Information given:
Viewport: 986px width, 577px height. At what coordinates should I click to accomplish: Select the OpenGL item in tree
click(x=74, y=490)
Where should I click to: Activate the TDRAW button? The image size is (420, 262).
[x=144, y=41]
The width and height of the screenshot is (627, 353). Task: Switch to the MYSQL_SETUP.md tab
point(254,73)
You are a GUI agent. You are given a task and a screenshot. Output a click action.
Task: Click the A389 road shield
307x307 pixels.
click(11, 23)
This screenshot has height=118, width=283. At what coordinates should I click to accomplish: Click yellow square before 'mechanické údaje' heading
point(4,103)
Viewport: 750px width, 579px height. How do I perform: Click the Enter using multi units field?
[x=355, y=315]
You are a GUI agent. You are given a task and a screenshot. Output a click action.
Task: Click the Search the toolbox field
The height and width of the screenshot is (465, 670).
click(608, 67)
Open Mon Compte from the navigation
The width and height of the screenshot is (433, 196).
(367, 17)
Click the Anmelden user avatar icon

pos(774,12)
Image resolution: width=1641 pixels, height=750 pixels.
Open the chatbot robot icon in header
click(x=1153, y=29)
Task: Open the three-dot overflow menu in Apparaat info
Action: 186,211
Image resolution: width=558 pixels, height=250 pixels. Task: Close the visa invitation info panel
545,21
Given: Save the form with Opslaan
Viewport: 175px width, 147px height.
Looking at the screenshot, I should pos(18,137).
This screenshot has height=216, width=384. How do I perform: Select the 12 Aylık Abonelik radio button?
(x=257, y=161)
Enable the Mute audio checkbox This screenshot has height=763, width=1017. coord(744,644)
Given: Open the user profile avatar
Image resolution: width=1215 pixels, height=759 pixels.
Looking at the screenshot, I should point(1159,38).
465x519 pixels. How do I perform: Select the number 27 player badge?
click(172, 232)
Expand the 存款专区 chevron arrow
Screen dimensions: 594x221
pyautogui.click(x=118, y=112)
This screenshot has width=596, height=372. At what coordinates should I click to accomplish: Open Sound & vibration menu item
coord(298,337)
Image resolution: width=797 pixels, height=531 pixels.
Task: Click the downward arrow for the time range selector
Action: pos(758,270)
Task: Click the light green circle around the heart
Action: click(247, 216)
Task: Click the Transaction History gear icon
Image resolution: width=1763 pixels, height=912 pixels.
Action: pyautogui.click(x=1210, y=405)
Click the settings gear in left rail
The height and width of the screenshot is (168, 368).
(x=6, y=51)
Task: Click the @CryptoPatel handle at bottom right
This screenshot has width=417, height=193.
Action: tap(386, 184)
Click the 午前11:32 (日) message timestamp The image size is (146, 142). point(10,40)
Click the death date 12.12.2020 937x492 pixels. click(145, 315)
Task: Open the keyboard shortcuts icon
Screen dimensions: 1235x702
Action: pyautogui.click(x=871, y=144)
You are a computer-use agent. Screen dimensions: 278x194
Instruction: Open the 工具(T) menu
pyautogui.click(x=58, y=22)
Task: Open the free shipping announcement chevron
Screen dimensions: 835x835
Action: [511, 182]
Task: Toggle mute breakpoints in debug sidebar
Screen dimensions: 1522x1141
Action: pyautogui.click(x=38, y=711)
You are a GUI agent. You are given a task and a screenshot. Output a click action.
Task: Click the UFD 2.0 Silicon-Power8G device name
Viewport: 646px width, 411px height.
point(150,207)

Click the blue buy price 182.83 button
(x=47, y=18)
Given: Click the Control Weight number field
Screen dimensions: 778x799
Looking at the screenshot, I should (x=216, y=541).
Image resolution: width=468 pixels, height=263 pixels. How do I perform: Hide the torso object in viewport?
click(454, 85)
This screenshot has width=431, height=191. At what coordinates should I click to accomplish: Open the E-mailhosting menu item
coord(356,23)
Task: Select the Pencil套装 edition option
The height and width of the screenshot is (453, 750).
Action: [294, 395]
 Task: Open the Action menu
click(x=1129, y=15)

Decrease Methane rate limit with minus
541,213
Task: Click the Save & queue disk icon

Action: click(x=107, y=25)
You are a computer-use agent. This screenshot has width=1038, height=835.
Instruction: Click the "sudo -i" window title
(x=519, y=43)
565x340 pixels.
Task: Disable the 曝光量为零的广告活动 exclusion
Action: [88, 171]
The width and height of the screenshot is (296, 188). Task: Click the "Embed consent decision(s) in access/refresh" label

Task description:
Would you please show every line of the material above that includes the string "chevron"?

Task result:
Expand the 存款专区 chevron arrow
Task: Open the free shipping announcement chevron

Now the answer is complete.